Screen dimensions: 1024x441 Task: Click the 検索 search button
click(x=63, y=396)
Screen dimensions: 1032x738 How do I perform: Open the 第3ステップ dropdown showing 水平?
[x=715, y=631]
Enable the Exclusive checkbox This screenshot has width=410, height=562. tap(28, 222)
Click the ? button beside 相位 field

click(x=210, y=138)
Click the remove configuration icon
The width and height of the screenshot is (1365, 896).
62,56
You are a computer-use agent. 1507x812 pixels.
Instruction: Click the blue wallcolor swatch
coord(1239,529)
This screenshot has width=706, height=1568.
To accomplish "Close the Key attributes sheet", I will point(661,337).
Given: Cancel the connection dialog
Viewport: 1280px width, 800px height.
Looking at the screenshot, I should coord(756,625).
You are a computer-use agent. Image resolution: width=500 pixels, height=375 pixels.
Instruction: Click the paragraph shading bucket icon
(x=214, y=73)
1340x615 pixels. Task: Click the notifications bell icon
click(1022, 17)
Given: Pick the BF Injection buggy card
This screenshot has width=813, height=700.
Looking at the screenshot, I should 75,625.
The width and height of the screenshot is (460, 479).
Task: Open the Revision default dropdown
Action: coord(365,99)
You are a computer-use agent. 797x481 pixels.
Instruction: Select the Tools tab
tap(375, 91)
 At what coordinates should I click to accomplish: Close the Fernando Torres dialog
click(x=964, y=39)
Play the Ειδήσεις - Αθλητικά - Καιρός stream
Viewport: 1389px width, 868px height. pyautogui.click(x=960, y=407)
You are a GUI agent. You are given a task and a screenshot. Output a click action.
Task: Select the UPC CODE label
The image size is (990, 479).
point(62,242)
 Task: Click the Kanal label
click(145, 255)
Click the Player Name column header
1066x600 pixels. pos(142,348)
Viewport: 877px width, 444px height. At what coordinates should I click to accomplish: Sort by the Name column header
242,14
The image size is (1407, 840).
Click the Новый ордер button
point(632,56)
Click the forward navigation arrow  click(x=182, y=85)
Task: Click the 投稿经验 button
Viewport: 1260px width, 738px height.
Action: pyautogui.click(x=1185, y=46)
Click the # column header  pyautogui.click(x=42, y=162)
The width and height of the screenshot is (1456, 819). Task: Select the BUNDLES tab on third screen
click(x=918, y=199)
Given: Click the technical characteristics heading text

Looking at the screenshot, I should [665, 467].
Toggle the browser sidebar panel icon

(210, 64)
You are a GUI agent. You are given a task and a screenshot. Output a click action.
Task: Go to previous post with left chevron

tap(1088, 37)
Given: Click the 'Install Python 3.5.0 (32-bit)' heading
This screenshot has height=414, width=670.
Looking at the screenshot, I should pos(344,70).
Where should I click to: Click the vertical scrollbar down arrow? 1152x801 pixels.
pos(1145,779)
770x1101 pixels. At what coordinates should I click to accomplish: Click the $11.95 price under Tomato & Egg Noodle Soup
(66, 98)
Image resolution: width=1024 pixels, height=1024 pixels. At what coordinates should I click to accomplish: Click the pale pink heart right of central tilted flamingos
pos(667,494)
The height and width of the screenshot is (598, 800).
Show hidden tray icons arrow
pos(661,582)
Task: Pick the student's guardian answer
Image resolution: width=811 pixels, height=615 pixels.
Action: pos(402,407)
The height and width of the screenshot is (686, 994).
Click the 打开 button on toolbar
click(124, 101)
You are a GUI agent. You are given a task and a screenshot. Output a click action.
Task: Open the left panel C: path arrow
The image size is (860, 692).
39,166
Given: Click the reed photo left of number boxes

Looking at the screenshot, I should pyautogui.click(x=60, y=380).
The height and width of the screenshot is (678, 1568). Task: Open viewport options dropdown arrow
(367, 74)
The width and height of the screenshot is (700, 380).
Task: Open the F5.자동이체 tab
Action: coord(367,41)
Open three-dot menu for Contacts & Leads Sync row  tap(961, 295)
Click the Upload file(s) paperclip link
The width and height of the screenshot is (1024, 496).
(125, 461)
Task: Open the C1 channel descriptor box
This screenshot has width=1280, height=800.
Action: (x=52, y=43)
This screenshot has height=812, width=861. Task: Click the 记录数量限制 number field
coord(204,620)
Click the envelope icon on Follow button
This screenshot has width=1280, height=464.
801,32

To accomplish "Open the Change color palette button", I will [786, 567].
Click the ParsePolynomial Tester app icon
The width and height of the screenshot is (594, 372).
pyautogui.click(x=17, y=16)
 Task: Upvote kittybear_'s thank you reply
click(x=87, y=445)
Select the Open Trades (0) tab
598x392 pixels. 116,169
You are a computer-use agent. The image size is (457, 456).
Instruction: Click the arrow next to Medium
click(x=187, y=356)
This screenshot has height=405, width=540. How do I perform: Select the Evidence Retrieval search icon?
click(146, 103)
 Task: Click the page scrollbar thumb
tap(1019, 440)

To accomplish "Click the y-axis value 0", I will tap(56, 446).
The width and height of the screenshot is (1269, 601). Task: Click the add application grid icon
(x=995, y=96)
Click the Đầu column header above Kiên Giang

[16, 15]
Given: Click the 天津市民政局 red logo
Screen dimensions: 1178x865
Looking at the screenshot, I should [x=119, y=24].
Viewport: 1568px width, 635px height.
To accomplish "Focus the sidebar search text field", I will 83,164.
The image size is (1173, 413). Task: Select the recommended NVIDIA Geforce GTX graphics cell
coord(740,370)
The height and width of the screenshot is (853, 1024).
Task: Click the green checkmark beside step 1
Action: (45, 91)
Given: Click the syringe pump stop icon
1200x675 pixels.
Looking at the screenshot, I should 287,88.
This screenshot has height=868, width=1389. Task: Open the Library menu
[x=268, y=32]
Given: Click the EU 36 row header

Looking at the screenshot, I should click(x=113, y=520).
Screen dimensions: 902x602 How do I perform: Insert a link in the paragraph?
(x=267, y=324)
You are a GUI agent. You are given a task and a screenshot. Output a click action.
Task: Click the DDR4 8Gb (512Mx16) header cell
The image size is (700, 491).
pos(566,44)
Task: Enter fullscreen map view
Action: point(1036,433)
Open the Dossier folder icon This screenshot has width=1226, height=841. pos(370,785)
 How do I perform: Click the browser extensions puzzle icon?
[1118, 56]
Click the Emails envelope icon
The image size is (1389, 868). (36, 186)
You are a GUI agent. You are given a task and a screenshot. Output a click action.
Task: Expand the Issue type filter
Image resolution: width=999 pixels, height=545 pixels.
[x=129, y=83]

▶ AIM OF THE EXERCISE
Reproduce the listing in full, exactly, so that no line is missing.

▶ FINISHED TASK
Screen dimensions: 1024x441 Task: Click the 検索 search button
click(x=63, y=396)
Screen dimensions: 1032x738 How do I perform: Open the 第3ステップ dropdown showing 水平?
[x=715, y=631]
Enable the Exclusive checkbox This screenshot has width=410, height=562. tap(28, 222)
Click the ? button beside 相位 field

click(x=210, y=138)
Click the remove configuration icon
The width and height of the screenshot is (1365, 896).
62,56
You are a computer-use agent. 1507x812 pixels.
Instruction: Click the blue wallcolor swatch
coord(1239,529)
This screenshot has width=706, height=1568.
To accomplish "Close the Key attributes sheet", I will point(661,337).
Given: Cancel the connection dialog
Viewport: 1280px width, 800px height.
Looking at the screenshot, I should coord(756,625).
You are a computer-use agent. Image resolution: width=500 pixels, height=375 pixels.
Instruction: Click the paragraph shading bucket icon
(x=214, y=73)
1340x615 pixels. Task: Click the notifications bell icon
click(1022, 17)
Given: Pick the BF Injection buggy card
This screenshot has width=813, height=700.
Looking at the screenshot, I should 75,625.
The width and height of the screenshot is (460, 479).
Task: Open the Revision default dropdown
Action: coord(365,99)
You are a computer-use agent. 797x481 pixels.
Instruction: Select the Tools tab
tap(375, 91)
 At what coordinates should I click to accomplish: Close the Fernando Torres dialog
click(x=964, y=39)
Play the Ειδήσεις - Αθλητικά - Καιρός stream
Viewport: 1389px width, 868px height. pyautogui.click(x=960, y=407)
You are a GUI agent. You are given a task and a screenshot. Output a click action.
Task: Select the UPC CODE label
The image size is (990, 479).
point(62,242)
 Task: Click the Kanal label
click(145, 255)
Click the Player Name column header
1066x600 pixels. pos(142,348)
Viewport: 877px width, 444px height. At what coordinates should I click to accomplish: Sort by the Name column header
242,14
The image size is (1407, 840).
Click the Новый ордер button
point(632,56)
Click the forward navigation arrow  click(x=182, y=85)
Task: Click the 投稿经验 button
Viewport: 1260px width, 738px height.
Action: pyautogui.click(x=1185, y=46)
Click the # column header  pyautogui.click(x=42, y=162)
The width and height of the screenshot is (1456, 819). Task: Select the BUNDLES tab on third screen
click(x=918, y=199)
Given: Click the technical characteristics heading text

Looking at the screenshot, I should [665, 467].
Toggle the browser sidebar panel icon

(210, 64)
You are a GUI agent. You are given a task and a screenshot. Output a click action.
Task: Go to previous post with left chevron

tap(1088, 37)
Given: Click the 'Install Python 3.5.0 (32-bit)' heading
This screenshot has height=414, width=670.
Looking at the screenshot, I should pos(344,70).
Where should I click to: Click the vertical scrollbar down arrow? 1152x801 pixels.
pos(1145,779)
770x1101 pixels. At what coordinates should I click to accomplish: Click the $11.95 price under Tomato & Egg Noodle Soup
(66, 98)
Image resolution: width=1024 pixels, height=1024 pixels. At what coordinates should I click to accomplish: Click the pale pink heart right of central tilted flamingos
pos(667,494)
The height and width of the screenshot is (598, 800).
Show hidden tray icons arrow
pos(661,582)
Task: Pick the student's guardian answer
Image resolution: width=811 pixels, height=615 pixels.
Action: pos(402,407)
The height and width of the screenshot is (686, 994).
Click the 打开 button on toolbar
click(124, 101)
You are a GUI agent. You are given a task and a screenshot. Output a click action.
Task: Open the left panel C: path arrow
The image size is (860, 692).
39,166
Given: Click the reed photo left of number boxes

Looking at the screenshot, I should pyautogui.click(x=60, y=380).
The height and width of the screenshot is (678, 1568). Task: Open viewport options dropdown arrow
(367, 74)
The width and height of the screenshot is (700, 380).
Task: Open the F5.자동이체 tab
Action: coord(367,41)
Open three-dot menu for Contacts & Leads Sync row  tap(961, 295)
Click the Upload file(s) paperclip link
The width and height of the screenshot is (1024, 496).
(125, 461)
Task: Open the C1 channel descriptor box
This screenshot has width=1280, height=800.
Action: (x=52, y=43)
This screenshot has height=812, width=861. Task: Click the 记录数量限制 number field
coord(204,620)
Click the envelope icon on Follow button
This screenshot has width=1280, height=464.
801,32

To accomplish "Open the Change color palette button", I will [786, 567].
Click the ParsePolynomial Tester app icon
The width and height of the screenshot is (594, 372).
pyautogui.click(x=17, y=16)
 Task: Upvote kittybear_'s thank you reply
click(x=87, y=445)
Select the Open Trades (0) tab
598x392 pixels. 116,169
You are a computer-use agent. The image size is (457, 456).
Instruction: Click the arrow next to Medium
click(x=187, y=356)
This screenshot has height=405, width=540. How do I perform: Select the Evidence Retrieval search icon?
click(146, 103)
 Task: Click the page scrollbar thumb
tap(1019, 440)

To accomplish "Click the y-axis value 0", I will tap(56, 446).
The width and height of the screenshot is (1269, 601). Task: Click the add application grid icon
(x=995, y=96)
Click the Đầu column header above Kiên Giang

[16, 15]
Given: Click the 天津市民政局 red logo
Screen dimensions: 1178x865
Looking at the screenshot, I should [x=119, y=24].
Viewport: 1568px width, 635px height.
To accomplish "Focus the sidebar search text field", I will 83,164.
The image size is (1173, 413). Task: Select the recommended NVIDIA Geforce GTX graphics cell
coord(740,370)
The height and width of the screenshot is (853, 1024).
Task: Click the green checkmark beside step 1
Action: (45, 91)
Given: Click the syringe pump stop icon
1200x675 pixels.
Looking at the screenshot, I should 287,88.
This screenshot has height=868, width=1389. Task: Open the Library menu
[x=268, y=32]
Given: Click the EU 36 row header

Looking at the screenshot, I should click(x=113, y=520).
Screen dimensions: 902x602 How do I perform: Insert a link in the paragraph?
(x=267, y=324)
You are a GUI agent. You are given a task and a screenshot. Output a click action.
Task: Click the DDR4 8Gb (512Mx16) header cell
The image size is (700, 491).
pos(566,44)
Task: Enter fullscreen map view
Action: point(1036,433)
Open the Dossier folder icon This screenshot has width=1226, height=841. pos(370,785)
 How do I perform: Click the browser extensions puzzle icon?
[1118, 56]
Click the Emails envelope icon
The image size is (1389, 868). (36, 186)
You are a GUI agent. You are given a task and a screenshot. Output a click action.
Task: Expand the Issue type filter
Image resolution: width=999 pixels, height=545 pixels.
[x=129, y=83]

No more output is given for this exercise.